▶ [ABOUT THIS EXERCISE]
Isolate every line in the records below with "Training" in it.

▶ [TASK INPUTS]

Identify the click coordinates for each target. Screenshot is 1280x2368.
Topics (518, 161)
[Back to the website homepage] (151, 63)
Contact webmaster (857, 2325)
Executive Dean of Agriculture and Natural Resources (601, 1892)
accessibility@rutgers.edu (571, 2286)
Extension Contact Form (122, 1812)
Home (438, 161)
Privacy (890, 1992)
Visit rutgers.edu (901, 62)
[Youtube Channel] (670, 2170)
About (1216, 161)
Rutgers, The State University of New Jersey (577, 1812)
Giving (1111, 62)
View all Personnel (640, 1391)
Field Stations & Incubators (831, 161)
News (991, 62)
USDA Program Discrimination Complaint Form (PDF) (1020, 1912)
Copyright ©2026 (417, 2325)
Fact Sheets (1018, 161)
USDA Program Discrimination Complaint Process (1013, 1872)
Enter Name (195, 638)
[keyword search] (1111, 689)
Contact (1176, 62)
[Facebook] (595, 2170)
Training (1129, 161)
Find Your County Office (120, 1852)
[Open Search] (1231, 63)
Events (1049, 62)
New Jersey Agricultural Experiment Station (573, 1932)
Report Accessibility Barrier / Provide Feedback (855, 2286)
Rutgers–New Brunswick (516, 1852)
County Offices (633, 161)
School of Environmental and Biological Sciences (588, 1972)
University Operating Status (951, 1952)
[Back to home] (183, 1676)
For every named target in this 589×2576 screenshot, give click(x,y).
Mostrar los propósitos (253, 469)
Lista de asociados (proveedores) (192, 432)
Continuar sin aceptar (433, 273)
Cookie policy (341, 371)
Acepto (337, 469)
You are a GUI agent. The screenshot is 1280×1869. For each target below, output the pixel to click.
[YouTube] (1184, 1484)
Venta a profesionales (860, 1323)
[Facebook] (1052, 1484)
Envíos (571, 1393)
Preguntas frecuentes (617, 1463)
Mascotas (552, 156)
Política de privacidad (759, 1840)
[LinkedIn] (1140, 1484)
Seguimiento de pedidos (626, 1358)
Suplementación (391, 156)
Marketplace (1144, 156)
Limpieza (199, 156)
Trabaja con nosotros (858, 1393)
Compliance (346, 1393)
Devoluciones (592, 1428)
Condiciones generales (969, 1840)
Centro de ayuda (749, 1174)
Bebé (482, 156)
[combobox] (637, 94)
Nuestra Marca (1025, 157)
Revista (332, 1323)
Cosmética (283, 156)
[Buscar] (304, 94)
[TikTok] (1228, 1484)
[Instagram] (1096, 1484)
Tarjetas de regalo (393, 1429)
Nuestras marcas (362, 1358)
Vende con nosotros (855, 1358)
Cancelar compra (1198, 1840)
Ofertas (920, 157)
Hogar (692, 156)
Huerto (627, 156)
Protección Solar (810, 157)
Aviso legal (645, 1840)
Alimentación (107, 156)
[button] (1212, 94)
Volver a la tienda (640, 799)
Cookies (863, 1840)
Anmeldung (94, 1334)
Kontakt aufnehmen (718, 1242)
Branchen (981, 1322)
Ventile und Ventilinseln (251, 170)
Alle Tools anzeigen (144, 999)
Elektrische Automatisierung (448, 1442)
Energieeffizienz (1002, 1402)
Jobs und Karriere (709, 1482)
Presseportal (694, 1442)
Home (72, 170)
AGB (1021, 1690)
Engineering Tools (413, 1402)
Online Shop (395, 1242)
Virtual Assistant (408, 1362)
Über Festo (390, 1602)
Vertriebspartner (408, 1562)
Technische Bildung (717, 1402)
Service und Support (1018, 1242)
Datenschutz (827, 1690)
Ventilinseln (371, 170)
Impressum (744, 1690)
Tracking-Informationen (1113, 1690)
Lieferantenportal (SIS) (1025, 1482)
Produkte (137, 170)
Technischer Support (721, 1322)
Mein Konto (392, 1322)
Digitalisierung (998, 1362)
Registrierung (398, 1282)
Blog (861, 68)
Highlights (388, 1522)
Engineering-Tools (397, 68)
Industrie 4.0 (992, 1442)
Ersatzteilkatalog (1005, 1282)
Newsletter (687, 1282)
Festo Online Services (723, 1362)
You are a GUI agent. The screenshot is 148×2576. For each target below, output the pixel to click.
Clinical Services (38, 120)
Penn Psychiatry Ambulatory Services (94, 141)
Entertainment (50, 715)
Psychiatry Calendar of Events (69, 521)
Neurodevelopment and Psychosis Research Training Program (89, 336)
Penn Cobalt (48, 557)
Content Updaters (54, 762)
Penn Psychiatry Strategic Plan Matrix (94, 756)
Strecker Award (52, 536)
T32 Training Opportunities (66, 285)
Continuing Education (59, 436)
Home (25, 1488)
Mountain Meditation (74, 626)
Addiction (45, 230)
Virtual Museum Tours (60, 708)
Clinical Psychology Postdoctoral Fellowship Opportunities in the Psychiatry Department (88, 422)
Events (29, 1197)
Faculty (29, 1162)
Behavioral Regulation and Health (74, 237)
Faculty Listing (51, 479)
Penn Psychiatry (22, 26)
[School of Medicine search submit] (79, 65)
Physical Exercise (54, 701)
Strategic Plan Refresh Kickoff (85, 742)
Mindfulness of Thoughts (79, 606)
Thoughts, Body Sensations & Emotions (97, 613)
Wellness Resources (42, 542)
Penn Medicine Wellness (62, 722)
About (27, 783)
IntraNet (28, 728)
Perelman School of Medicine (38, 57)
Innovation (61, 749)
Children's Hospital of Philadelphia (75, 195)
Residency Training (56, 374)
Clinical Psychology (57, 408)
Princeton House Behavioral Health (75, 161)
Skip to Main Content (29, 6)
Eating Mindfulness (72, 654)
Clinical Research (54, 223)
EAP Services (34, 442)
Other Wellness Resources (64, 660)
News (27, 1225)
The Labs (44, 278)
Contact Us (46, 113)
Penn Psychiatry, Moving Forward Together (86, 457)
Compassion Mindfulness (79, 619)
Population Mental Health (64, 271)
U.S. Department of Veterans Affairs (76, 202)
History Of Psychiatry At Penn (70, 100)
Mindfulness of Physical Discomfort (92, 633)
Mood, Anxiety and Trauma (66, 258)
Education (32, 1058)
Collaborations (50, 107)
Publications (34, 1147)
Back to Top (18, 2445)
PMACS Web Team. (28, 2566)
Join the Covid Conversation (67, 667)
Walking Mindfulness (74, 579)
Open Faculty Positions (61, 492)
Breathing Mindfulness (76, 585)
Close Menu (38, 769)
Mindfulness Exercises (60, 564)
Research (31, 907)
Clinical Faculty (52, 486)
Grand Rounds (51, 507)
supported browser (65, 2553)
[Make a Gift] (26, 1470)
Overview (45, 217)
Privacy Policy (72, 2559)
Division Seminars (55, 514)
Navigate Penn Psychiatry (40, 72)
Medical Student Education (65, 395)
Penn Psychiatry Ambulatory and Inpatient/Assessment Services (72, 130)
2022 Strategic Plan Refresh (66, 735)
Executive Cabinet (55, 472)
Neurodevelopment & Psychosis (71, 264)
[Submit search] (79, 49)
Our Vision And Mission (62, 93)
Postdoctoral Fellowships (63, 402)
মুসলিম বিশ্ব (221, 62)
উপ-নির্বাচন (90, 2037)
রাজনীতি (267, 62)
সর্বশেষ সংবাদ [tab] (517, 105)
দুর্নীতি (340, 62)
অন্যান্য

▶ [RESPONSE FOR THIS EXERCISE]
Training (1129, 161)
Neurodevelopment and Psychosis Research Training Program (89, 336)
T32 Training Opportunities (66, 285)
Residency Training (56, 374)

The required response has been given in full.